Gloria Mitchell

My 8th grade class this year chose to investigate discrimination as part of an emergent curriculum rooted in students’ own questions and concerns. Towards the beginning of their investigations, they read an abridged version of “The Case for Reparations” by Ta-Nehisi Coates. They prepared for and participated in a Socratic seminar on the reading. All students were interested in this essay and the stories shared in it, but some felt that it was unfair to ask people today to make reparation or amends for harms done by previous generations of Americans.

In a follow-up activity, I asked students to listen to Richard Rothstein discussing his book The Color of Law with the podcast hosts of “Have You Heard?” Students were by then in the early stages of production of a podcast of their own, so this was a good format for them to engage with the content, as they could use this podcast as a partial model for their own. We paused the audio periodically so that I could ask students what they understood about the role of the federal government and federal housing policy in people’s lives. How did federal policies give rise to housing segregation and housing discrimination? How did this limit Black Americans’ access to opportunities to build wealth and economic security? Why were the policies enacted? Who benefited? Who was harmed? How might the policies have had an impact on future generations?

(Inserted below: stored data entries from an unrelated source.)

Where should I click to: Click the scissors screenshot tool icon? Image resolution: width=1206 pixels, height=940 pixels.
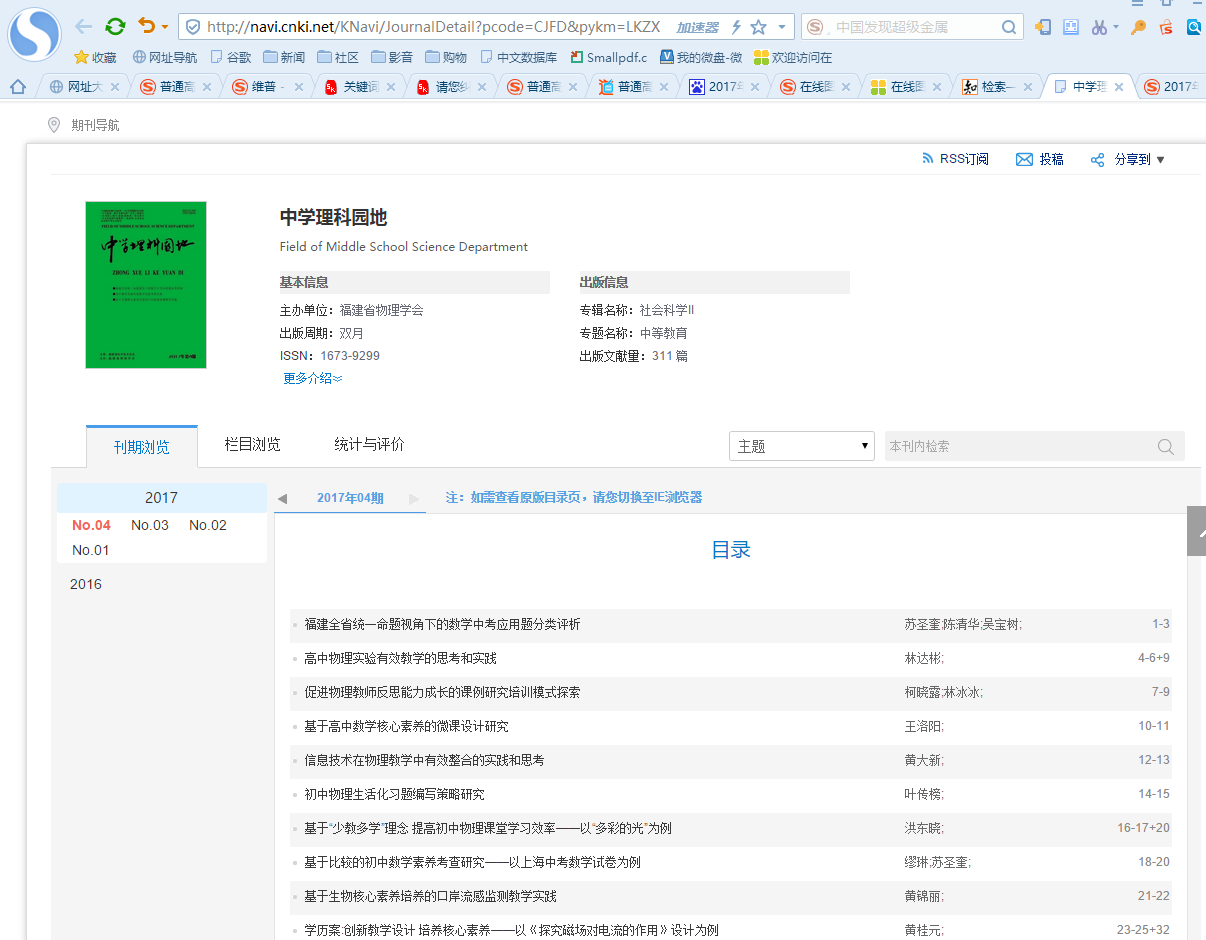pos(1100,27)
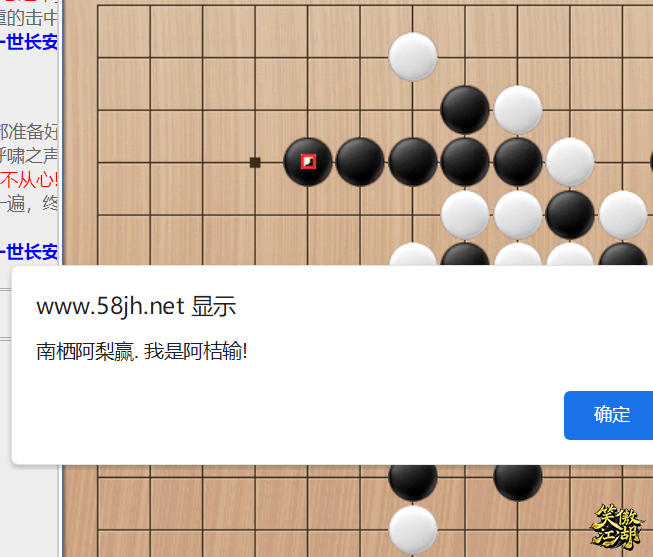
Task: Click the topmost white stone on the board
Action: pos(413,57)
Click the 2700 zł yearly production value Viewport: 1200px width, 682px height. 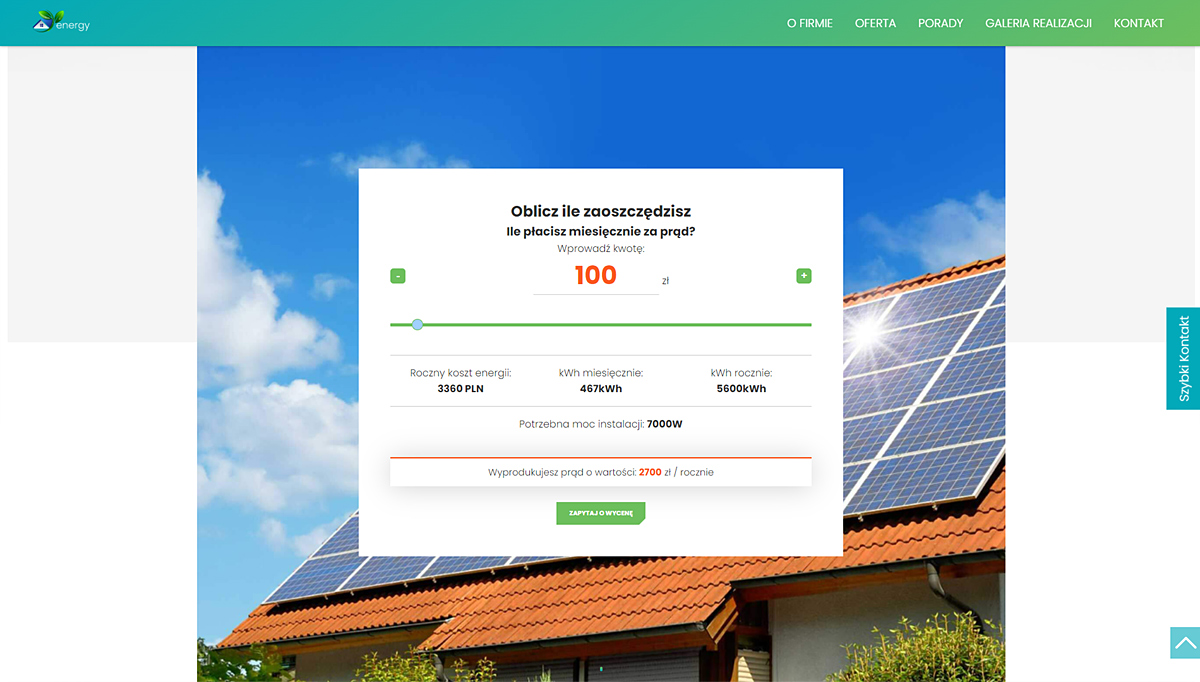point(650,472)
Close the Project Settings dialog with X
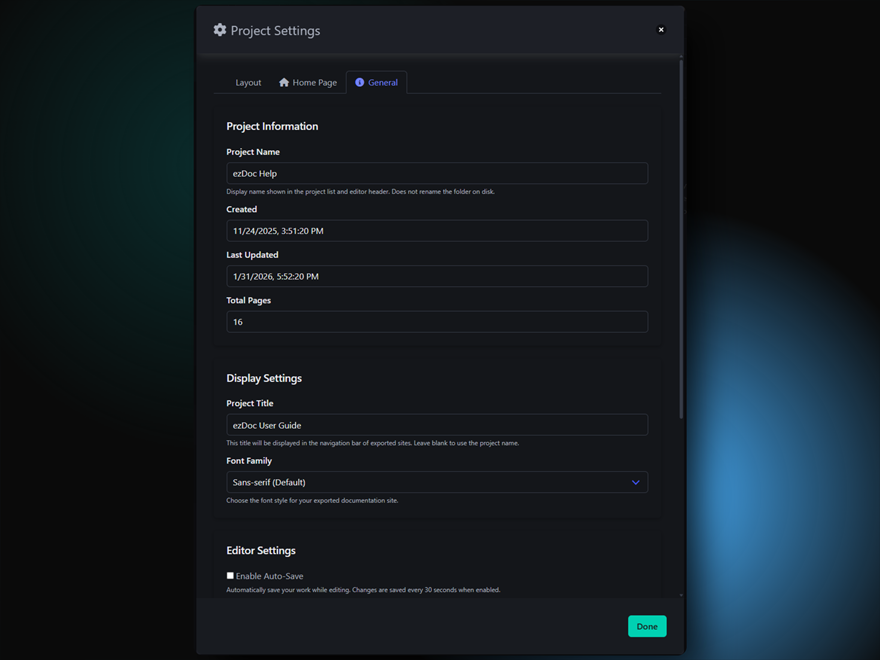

After learning in more depth and detail about dejure segregation, students were much more likely to agree that our government today should play a role in repairing the harms of segregation and discrimination. For some, their concern shifted from the unfairness of white Americans being “punished” for actions of previous generations over which they had no control, to the unfairness visited on Black Americans who were legally barred from using their own resources to secure property and opportunity for themselves and their families.